(ブルームバーグ): ドイツは今年の経済成長率見通しを大幅に引き下げた。欧州最大の経済国であるドイツが、ウクライナでの戦争に強い影響を受けていることが浮き彫りになった。

  ドイツ政府は今年の経済成長率予測を2.2%と、1月時点の3.6%予測から下方修正した。最新の予測は、記録的な物価上昇と経済活動を鈍らせる不透明感を背景に消費者や企業に降りかかる困難を反映している。来年の成長率は2.5%が見込まれており、従来予想から若干上方修正された。

  ドイツのハーベック経済相は「2年にわたる新型コロナウイルスのパンデミック(世界的大流行)を経て、ロシアの戦争が新たな負荷をかけている」と説明。「連邦政府は厳しい局面にあっても経済の本質を守るため全力を尽くしている」と述べ、的を絞った企業支援の実行を急いでいると続けた。
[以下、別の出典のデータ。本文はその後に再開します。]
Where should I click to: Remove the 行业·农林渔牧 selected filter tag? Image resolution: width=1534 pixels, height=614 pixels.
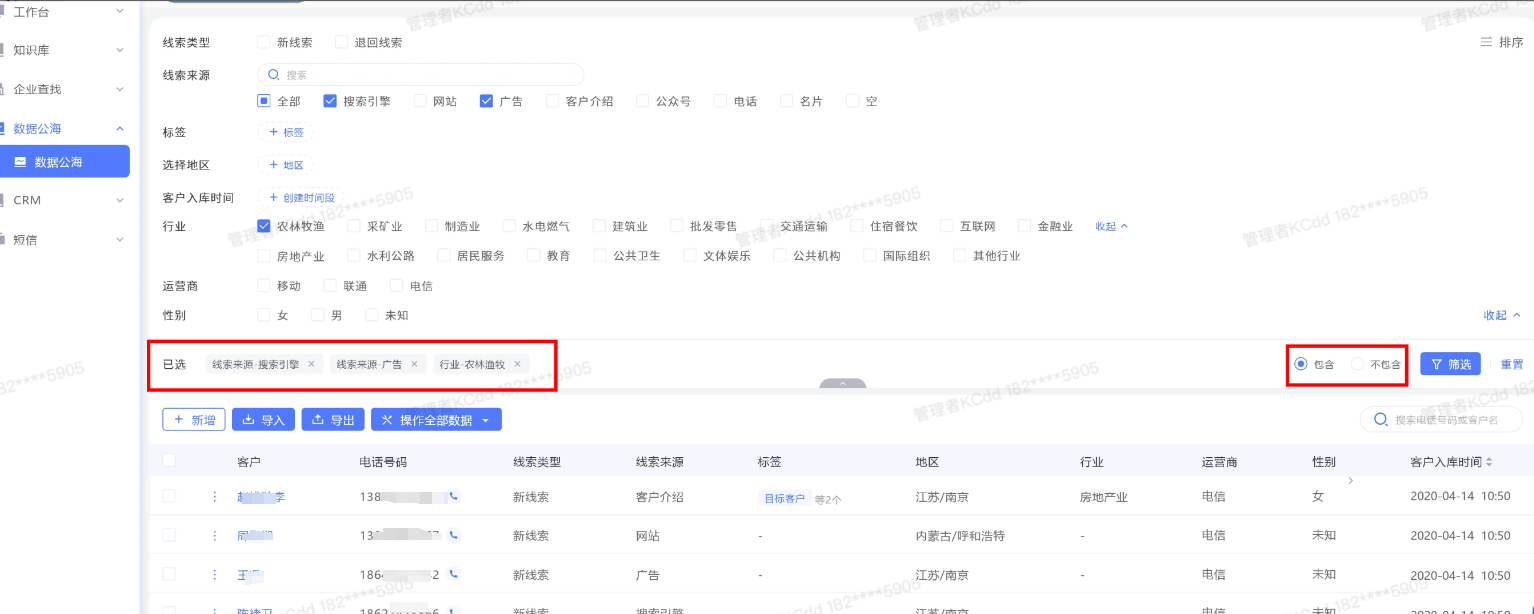tap(517, 364)
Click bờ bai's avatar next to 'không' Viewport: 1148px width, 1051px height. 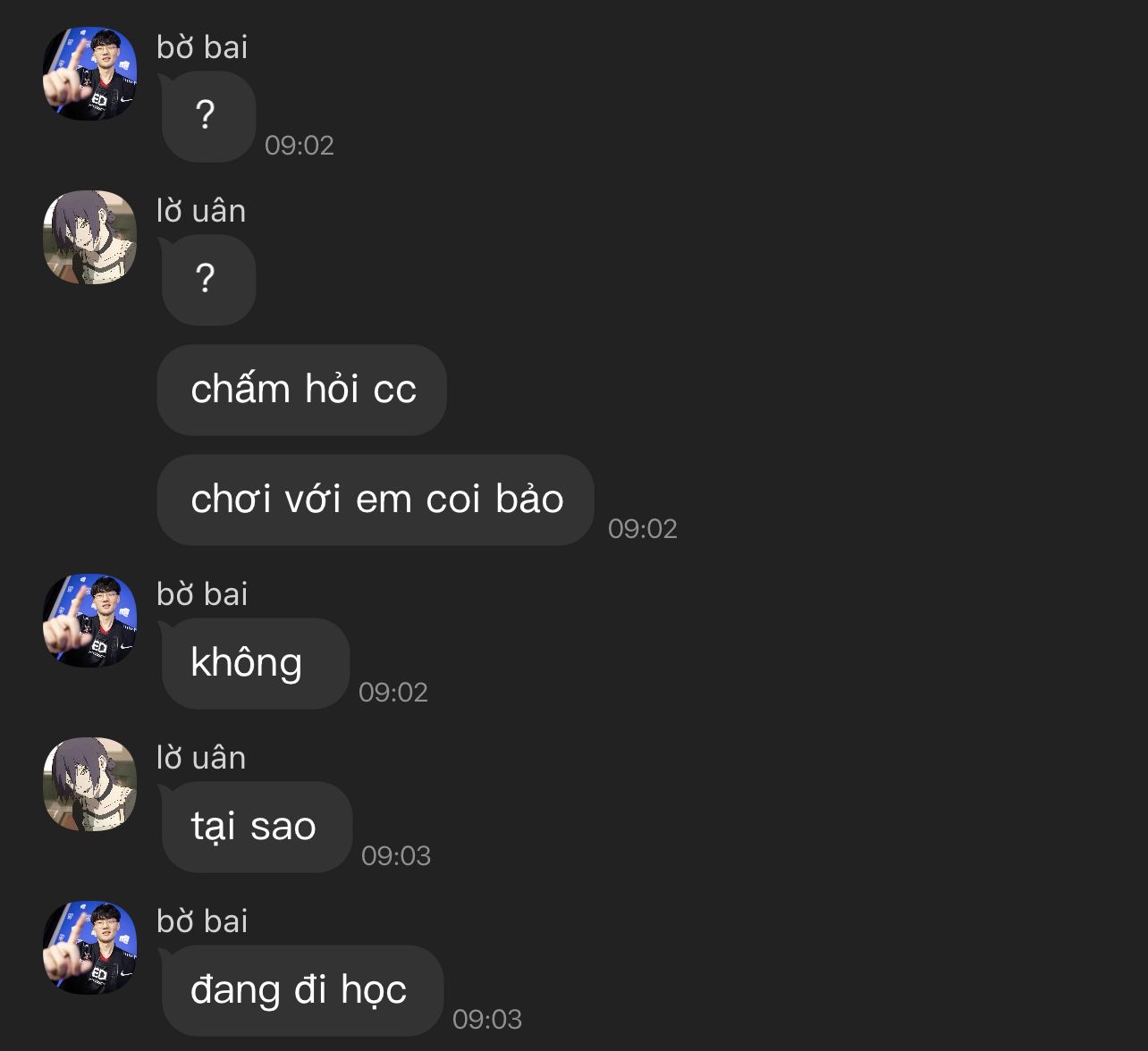[89, 620]
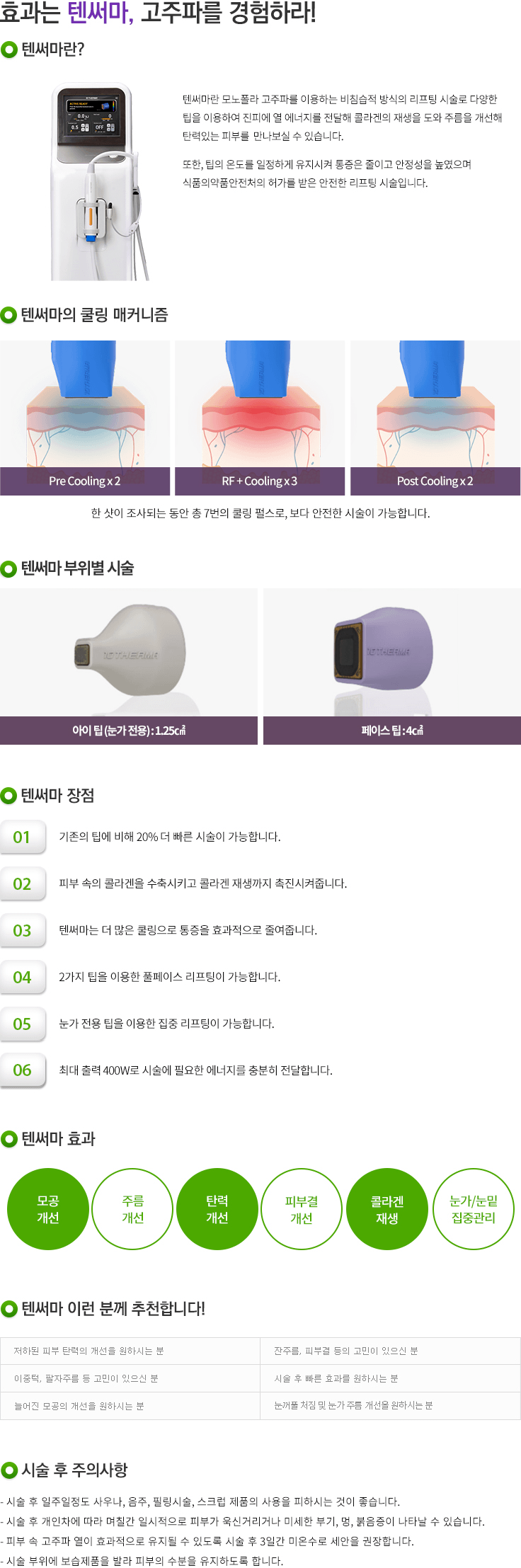Click the green bullet beside 텐써마 부위별 시술

pos(8,568)
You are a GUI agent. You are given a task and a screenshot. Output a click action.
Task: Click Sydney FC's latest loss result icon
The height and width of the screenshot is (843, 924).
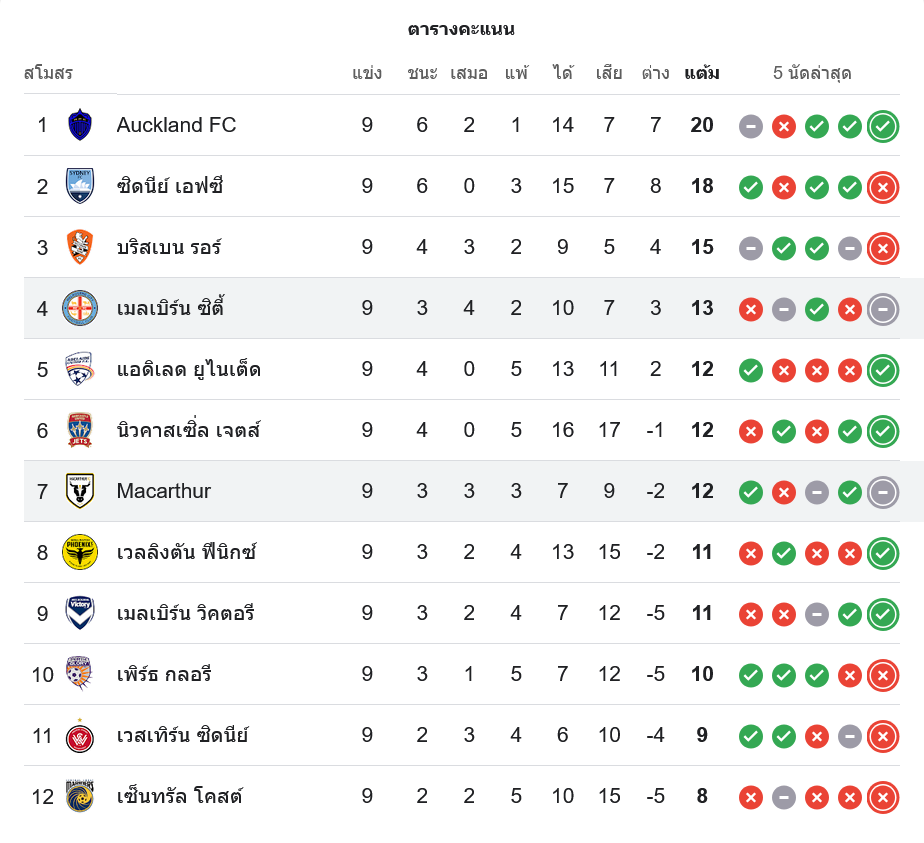point(882,187)

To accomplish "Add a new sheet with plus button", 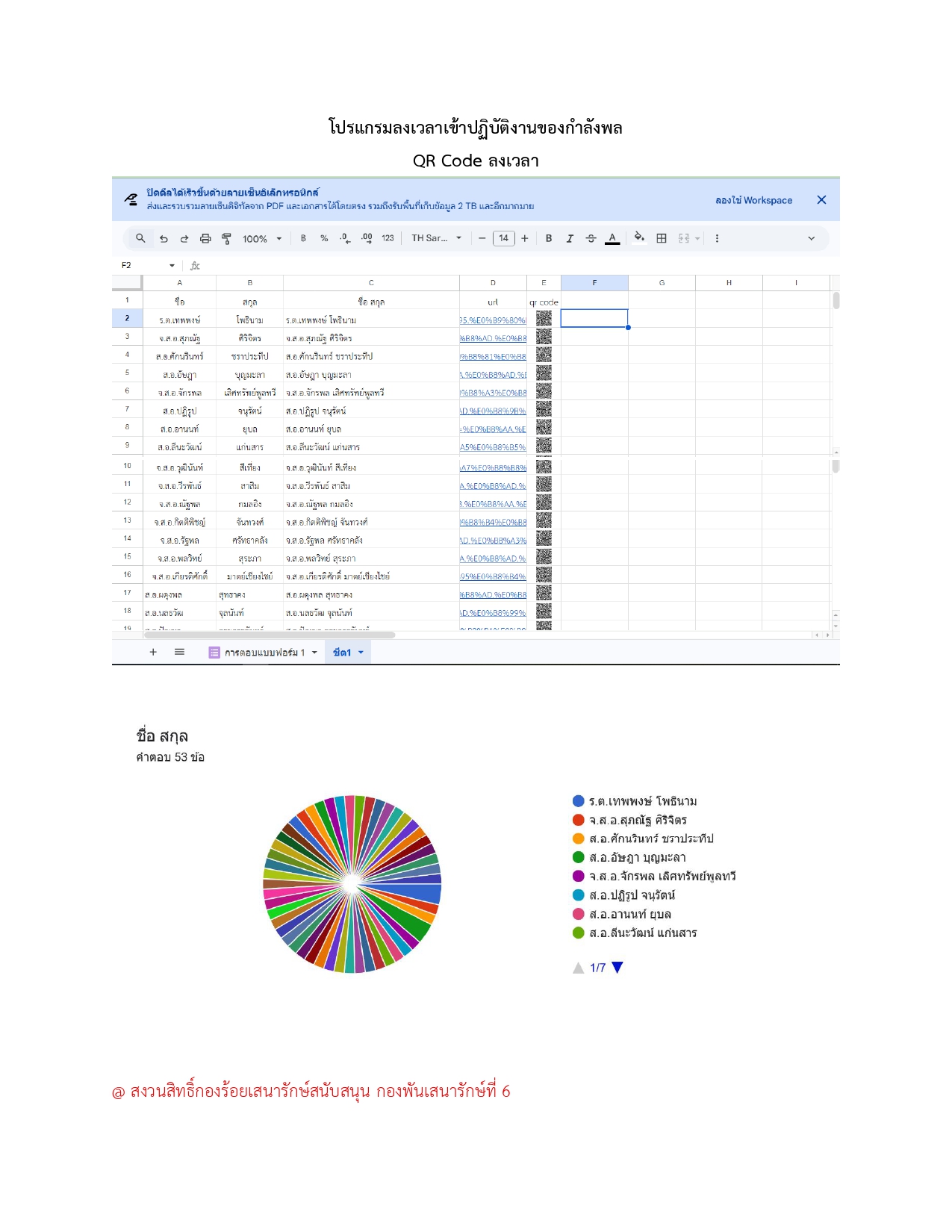I will tap(153, 652).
  工業中心のドイツ経済は、コロナ禍からの回復に伴うサプライチェーンの目詰まりで既に打撃を受けていたが、ウクライナでの戦争によるエネルギー高騰でさらに厳しい試練に直面している。3月の同国のインフレ率は7.6%と、東西ドイツ統一後の1990年代初頭に統計を開始して以降で最高となった。

  経済省は年内のインフレは平均6.1%と予測しており、来年には2.8%に減速すると見込んでいる。